### To be done
Pull out the lines of the listing from the line with "Click the 履修" through the line with "will pyautogui.click(x=19, y=408).", both included, and copy them unchanged.

[Listing for locating described items]
+-------+

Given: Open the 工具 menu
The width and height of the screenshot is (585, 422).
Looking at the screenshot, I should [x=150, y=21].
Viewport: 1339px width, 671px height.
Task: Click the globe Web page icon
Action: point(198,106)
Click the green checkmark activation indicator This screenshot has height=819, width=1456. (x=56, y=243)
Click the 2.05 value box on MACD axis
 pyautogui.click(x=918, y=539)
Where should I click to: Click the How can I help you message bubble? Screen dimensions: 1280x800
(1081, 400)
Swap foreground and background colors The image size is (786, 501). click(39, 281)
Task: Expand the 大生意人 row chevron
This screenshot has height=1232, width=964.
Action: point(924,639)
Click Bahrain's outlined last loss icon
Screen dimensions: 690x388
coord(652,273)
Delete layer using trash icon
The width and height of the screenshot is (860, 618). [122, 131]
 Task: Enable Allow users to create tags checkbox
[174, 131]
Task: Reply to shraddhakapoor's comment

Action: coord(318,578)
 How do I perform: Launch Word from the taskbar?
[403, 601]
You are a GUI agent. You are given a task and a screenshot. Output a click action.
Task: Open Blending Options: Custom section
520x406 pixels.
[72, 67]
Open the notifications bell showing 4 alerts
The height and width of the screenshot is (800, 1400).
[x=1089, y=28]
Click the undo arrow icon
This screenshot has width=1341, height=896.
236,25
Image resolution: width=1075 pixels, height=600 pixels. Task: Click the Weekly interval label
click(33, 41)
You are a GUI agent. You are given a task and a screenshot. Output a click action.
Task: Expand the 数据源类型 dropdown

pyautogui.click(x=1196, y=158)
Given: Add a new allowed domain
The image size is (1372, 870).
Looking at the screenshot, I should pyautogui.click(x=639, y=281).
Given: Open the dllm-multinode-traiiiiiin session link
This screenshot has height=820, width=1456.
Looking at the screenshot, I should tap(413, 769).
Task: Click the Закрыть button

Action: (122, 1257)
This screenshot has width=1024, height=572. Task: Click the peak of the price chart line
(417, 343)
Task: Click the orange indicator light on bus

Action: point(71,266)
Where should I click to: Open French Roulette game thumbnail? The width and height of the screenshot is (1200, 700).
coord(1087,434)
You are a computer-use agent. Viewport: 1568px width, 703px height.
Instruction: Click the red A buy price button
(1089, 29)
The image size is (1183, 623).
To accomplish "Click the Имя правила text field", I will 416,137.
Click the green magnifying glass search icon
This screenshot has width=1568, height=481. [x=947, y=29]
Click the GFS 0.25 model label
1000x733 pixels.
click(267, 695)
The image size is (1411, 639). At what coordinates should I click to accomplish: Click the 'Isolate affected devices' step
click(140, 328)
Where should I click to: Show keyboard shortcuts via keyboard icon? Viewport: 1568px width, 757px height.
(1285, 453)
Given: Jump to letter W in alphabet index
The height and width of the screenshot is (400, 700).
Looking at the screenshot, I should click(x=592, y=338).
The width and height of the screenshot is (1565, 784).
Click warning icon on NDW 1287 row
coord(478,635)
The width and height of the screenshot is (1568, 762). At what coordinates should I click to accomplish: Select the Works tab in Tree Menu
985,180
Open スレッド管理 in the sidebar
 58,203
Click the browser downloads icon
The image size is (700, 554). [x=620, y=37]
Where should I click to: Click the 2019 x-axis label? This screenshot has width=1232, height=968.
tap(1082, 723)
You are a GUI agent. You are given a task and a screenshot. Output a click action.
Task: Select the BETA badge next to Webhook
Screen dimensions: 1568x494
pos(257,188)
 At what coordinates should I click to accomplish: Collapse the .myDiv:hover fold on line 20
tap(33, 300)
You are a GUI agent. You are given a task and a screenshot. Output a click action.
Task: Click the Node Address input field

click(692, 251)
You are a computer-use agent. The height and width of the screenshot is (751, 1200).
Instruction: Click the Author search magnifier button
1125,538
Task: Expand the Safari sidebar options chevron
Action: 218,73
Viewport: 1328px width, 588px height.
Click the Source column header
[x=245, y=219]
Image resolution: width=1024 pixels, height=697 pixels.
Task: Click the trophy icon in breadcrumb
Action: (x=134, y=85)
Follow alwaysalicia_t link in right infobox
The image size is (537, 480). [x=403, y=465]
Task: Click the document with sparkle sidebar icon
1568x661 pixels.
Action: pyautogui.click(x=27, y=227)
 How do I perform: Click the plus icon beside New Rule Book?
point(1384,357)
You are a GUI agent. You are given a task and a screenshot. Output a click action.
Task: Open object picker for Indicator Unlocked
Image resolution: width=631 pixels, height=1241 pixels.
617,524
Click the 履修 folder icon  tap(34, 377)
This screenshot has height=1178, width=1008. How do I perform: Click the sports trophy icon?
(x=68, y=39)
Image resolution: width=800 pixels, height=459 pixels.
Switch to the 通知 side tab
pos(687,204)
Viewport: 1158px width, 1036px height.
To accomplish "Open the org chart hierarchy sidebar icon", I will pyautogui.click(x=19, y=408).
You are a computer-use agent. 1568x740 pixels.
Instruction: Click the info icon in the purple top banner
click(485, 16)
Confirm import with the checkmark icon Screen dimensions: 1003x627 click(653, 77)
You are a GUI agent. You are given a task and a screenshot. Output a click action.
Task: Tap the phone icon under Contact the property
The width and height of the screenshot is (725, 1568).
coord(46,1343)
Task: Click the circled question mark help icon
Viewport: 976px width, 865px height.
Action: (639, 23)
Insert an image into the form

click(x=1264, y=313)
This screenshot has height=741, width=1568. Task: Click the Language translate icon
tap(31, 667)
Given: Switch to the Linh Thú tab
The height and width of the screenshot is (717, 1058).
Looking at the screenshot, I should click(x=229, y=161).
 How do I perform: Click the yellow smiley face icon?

+-------+

### Final result
Click the 履修 folder icon  tap(34, 377)
This screenshot has height=1178, width=1008. How do I perform: Click the sports trophy icon?
(x=68, y=39)
Image resolution: width=800 pixels, height=459 pixels.
Switch to the 通知 side tab
pos(687,204)
Viewport: 1158px width, 1036px height.
To accomplish "Open the org chart hierarchy sidebar icon", I will pyautogui.click(x=19, y=408).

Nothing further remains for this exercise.